The Governor-general carried out with him the grand seal of Eastern France.

This seal represented the King in his royal robes, the crown on his head, the sceptre in one hand, and the scales of justice in the other; around the seal was the following inscription:—

“Ludovici XIV. Franciæ et Navarræ Regis Sigillum ad usum supremi consilii Galliæ Orientalis.”

But the company founded by Colbert, like that set on foot by Richelieu, became bankrupt from mismanagement and the personal animosities of those sent out to Madagascar.

The only period at which France has ever had a shadow of a chance of obtaining the sovereignty of this magnificent island—which from its commanding position is deservedly called the Great Britain of Africa—was when the French settlements were under the command of the mastermind of the Count Benyowski, one of the magnates of the kingdom of Hungary and Poland, who, after escaping from a Russian prison in Kamtschatka, took service in that of the King of France; and being appointed to the government of the French settlements in Madagascar, by his tact, perseverance, and energy, obtained the confidence of the natives. But the French authorities, envious of his great glory, eventually destroyed him.

After the fall of the noble but unfortunate Benyowski, and the abandonment of the different settlements which he had formed, France only held a few ports on the east coast of Madagascar, for the purposes of commerce, which were under the direction of a commercial agent, and protected by a military detachment furnished by the Isle of France, now called Mauritius. These factories were kept up for the purpose of provisioning the isles of France and Bourbon (Réunion), and affording supplies to the French squadrons occupying the Indian Ocean.

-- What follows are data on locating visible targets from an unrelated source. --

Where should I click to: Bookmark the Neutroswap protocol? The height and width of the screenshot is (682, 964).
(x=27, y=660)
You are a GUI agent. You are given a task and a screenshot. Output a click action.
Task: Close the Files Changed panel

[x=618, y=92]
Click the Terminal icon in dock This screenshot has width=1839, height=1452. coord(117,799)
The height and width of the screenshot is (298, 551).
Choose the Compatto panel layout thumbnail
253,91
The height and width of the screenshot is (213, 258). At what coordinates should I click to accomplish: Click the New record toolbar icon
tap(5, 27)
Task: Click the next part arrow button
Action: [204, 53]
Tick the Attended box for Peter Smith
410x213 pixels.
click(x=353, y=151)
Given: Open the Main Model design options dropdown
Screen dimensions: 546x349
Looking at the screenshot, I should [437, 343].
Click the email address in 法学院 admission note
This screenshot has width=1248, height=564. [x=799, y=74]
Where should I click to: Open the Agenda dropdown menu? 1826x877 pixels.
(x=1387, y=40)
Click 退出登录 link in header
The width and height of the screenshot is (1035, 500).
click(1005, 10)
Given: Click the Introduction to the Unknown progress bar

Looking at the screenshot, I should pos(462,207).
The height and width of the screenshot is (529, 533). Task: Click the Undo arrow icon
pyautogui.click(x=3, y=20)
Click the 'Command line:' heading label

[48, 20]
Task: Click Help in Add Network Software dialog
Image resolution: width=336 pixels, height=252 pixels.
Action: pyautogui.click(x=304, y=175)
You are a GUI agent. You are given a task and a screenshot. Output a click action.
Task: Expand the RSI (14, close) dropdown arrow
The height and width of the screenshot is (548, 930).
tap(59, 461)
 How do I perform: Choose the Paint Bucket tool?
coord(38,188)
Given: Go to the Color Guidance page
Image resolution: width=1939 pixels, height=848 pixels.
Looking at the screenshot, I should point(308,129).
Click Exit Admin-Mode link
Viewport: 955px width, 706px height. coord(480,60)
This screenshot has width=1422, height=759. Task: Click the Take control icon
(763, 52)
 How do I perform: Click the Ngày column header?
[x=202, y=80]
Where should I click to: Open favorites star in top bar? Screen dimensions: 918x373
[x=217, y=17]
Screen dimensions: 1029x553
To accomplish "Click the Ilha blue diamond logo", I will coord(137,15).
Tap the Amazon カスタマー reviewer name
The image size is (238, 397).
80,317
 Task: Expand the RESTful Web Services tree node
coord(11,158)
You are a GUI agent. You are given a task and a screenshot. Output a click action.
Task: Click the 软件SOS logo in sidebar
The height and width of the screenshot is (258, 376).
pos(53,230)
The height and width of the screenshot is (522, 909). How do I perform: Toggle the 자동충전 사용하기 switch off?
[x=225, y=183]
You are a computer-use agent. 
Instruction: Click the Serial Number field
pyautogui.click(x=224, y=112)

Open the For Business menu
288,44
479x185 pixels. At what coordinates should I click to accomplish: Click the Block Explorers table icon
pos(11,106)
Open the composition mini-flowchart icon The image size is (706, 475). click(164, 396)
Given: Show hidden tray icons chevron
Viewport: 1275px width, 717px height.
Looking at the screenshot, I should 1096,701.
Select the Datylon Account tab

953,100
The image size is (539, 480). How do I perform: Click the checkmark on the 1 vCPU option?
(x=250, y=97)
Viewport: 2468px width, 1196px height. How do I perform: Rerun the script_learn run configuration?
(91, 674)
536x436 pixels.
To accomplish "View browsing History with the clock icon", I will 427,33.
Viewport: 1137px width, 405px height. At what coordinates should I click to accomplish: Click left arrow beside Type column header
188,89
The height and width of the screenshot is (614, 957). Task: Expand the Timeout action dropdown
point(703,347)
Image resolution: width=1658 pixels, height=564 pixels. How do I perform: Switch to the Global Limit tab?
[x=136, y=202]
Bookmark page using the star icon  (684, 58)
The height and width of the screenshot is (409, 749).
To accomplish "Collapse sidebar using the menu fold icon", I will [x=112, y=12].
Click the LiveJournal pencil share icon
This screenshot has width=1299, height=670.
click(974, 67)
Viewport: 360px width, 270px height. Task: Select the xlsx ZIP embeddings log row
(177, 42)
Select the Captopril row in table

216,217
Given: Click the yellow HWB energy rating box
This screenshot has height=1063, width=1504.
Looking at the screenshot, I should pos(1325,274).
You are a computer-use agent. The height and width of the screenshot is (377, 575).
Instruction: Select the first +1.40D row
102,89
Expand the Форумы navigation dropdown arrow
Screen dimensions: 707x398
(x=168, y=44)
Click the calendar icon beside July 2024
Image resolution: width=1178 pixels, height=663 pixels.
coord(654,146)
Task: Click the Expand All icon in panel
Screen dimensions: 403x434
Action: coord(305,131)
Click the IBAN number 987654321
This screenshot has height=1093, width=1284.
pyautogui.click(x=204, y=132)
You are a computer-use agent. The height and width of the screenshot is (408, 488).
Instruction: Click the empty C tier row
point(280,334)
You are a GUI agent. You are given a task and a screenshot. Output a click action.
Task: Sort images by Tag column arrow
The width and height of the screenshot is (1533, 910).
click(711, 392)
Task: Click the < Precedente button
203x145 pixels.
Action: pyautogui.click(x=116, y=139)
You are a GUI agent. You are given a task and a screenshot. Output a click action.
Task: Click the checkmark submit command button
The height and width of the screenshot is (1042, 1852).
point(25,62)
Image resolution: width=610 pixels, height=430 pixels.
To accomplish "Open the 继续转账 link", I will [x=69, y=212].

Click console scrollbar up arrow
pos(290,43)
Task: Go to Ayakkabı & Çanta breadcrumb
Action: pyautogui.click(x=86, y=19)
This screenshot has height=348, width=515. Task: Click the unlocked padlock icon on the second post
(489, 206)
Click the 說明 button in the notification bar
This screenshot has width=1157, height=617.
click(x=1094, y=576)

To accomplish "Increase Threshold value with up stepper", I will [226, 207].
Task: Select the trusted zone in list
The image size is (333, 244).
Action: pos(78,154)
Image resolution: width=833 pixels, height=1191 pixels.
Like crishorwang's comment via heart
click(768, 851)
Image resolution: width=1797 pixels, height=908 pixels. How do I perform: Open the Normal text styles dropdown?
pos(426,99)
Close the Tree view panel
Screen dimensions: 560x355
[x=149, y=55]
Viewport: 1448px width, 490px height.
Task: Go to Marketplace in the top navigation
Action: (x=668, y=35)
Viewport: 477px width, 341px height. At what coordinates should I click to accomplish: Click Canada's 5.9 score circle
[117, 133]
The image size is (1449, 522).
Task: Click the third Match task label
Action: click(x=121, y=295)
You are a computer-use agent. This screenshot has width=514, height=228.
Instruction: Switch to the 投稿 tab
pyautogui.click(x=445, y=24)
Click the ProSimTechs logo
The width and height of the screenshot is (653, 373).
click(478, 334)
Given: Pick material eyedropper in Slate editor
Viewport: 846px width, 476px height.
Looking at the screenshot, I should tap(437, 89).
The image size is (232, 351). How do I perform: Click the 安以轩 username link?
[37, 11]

At last, in 1810, they were confined to two—namely, Tamatave and Foulpointe.

In that year the Isles of France and Bourbon were taken possession of by the English, and the French settlements on the east coast of Madagascar shared the fate of those islands; and on the 18th of February, 1811, they capitulated to Captain Lynn, R.N., commanding his Britannic Majesty’s corvette “L’Eclipsé”—M. Sylvian Roux having signed the capitulation as French Agent-General.

After the capitulation, the fort at Tamatave was occupied by a detachment of British soldiers, under the command of Captain Wilson, of the 22nd Grenadiers, who reported that event in a communication to the government of Mauritius, dated Tamatave, 27th February, 1811. Foulpointe, which was a dependency of the settlement at Tamatave, with a subordinate French agent, also surrendered, and was taken possession of by the English. These portions of the coast were under the government of native princes, to whom M. Sylvian Roux had been accredited by the French government of the isle of France, now Mauritius, as agent or superintendent of trade, and the fort at Tamatave was for the protection of French trade.